**TASK A:** Reproduce the part of the passage on magick and science that begins at the words "NASA is not" and stops after "imperial and metric.".
**TASK B:** Please transcribe the records from the line containing "Open Mario Fernando Rentería's profile photo" through the end of the records, leaving out the pictures.

**EXCERPT TO READ:**
================================
Magick and science are both wide fields of endeavour. Nothing can be said about either that applies to every part of each.
However assuming that everyone here knows all there is to know about magick I’d like to say something about science.
Science has an unfairly high reputation principally because only its successes are remembered. This puts it on a par with clairvoyance and it is in the very nature of experiment that most will fail. Because of this high reputation the name of science has been stretched to cover everything from the subjects taught in schools to whole industries that are in any way technical. But the subjects taught in schools are really only the relaying of established facts – or anyway that part of those facts deemed digestible by the immature – and the industries are just technologies that rely on those facts.
NASA is not scientific it is technological. And NASA hasn’t been any good since they stopped people smoking at their desks. Look at the old films. Room full of smokers – Moon and back in record time, retrieve the capsule and have a big cigar. Look at them now – blazing trash falling from the sky and missing Mars by a million miles because they mix up imperial and metric.
================================
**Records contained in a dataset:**
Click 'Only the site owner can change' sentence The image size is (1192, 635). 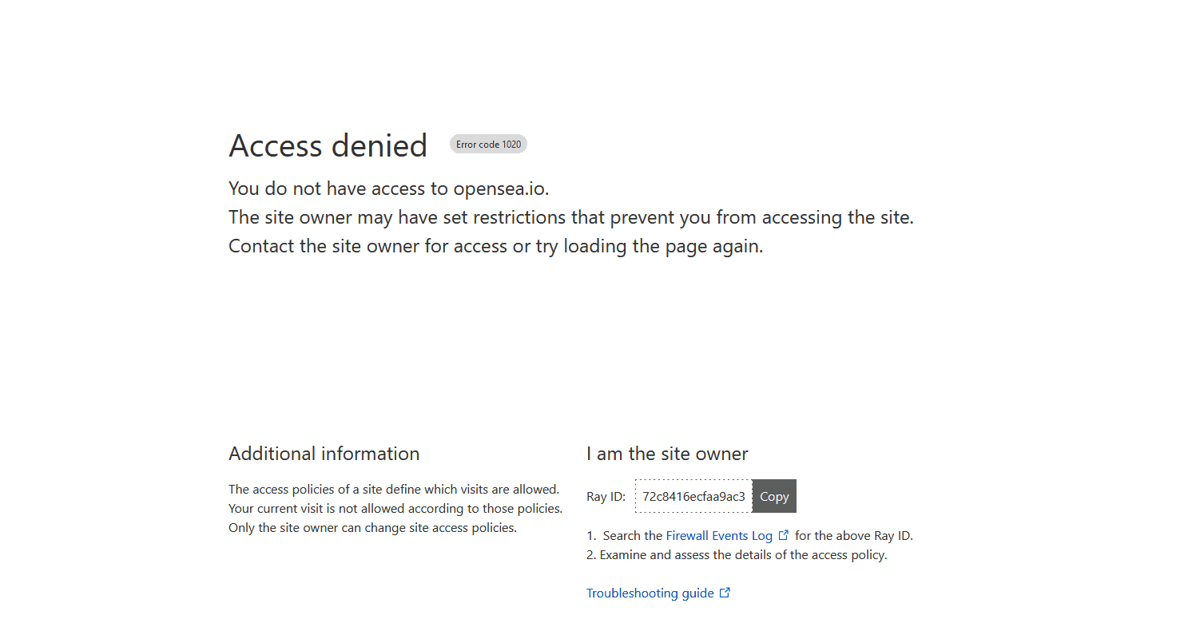click(x=372, y=528)
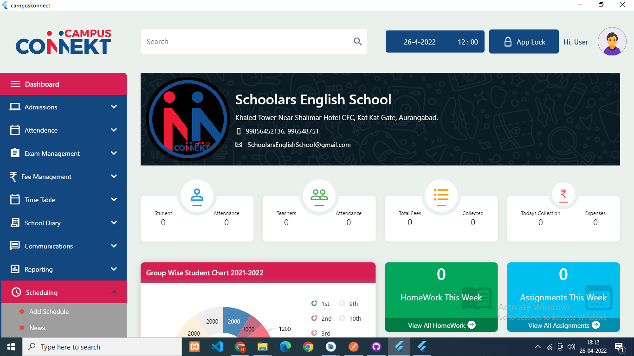Viewport: 634px width, 356px height.
Task: Click the search magnifier icon
Action: pos(357,42)
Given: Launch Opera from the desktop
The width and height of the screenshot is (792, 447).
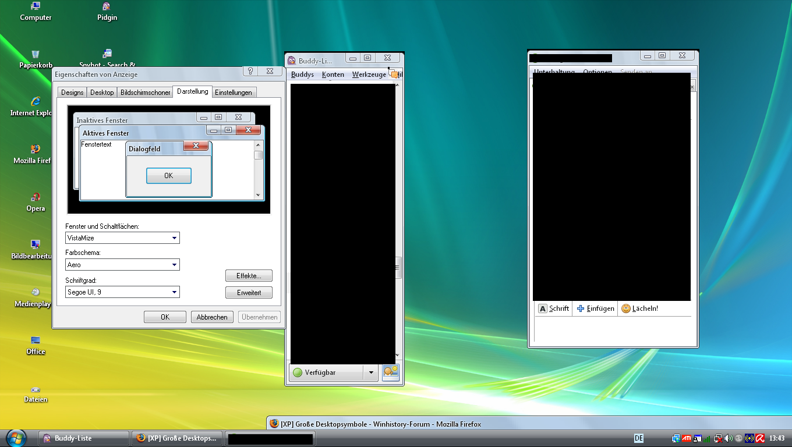Looking at the screenshot, I should coord(36,197).
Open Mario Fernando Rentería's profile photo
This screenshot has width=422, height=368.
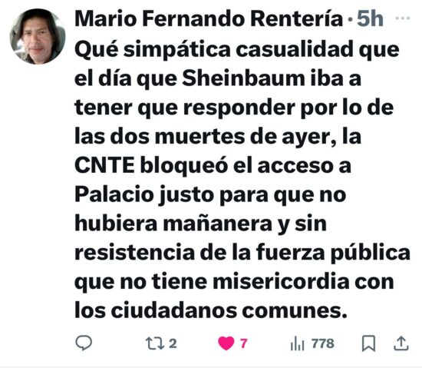[x=38, y=36]
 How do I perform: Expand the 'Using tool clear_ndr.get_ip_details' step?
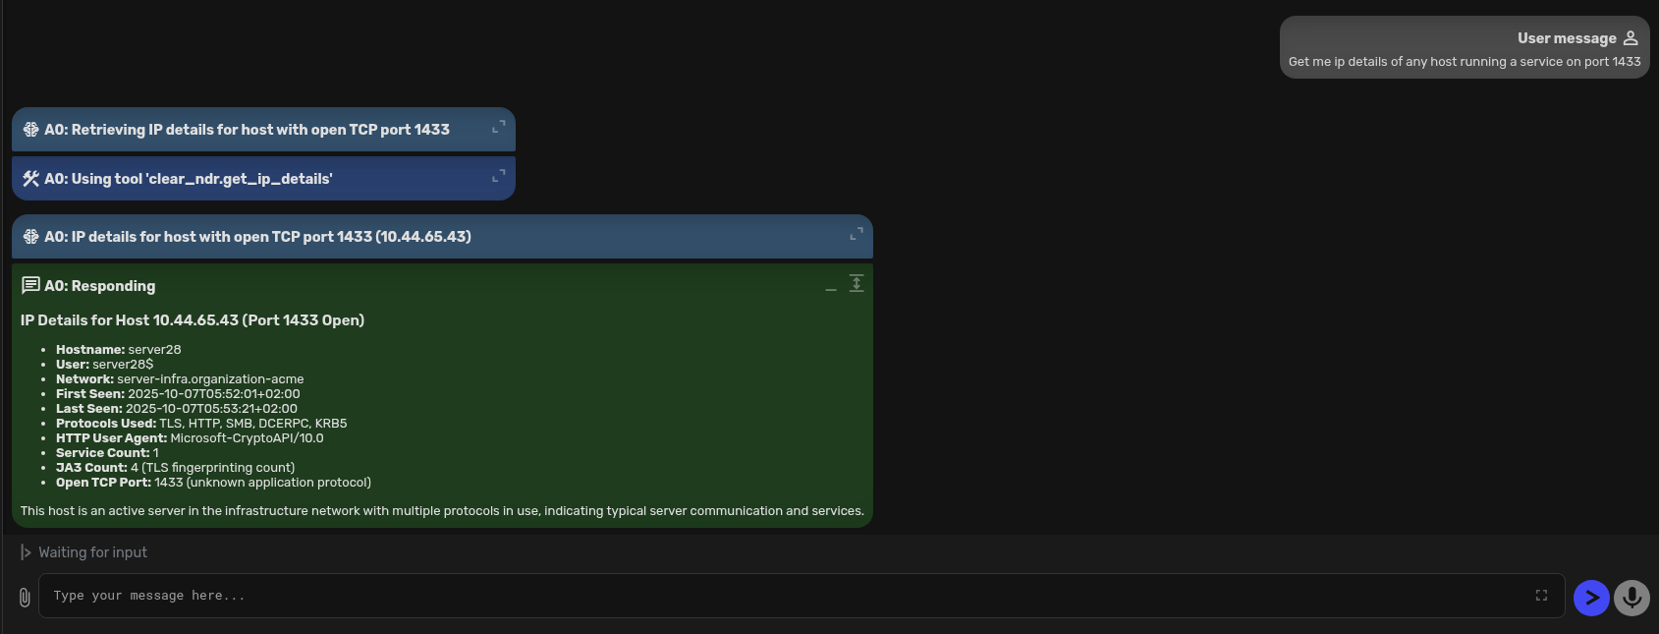pyautogui.click(x=498, y=176)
================================
**WRITTEN REPLY A:**
NASA is not scientific it is technological. And NASA hasn’t been any good since they stopped people smoking at their desks. Look at the old films. Room full of smokers – Moon and back in record time, retrieve the capsule and have a big cigar. Look at them now – blazing trash falling from the sky and missing Mars by a million miles because they mix up imperial and metric.

**WRITTEN REPLY B:**
Open Mario Fernando Rentería's profile photo
This screenshot has width=422, height=368.
[x=38, y=36]
 How do I perform: Expand the 'Using tool clear_ndr.get_ip_details' step?
pyautogui.click(x=498, y=176)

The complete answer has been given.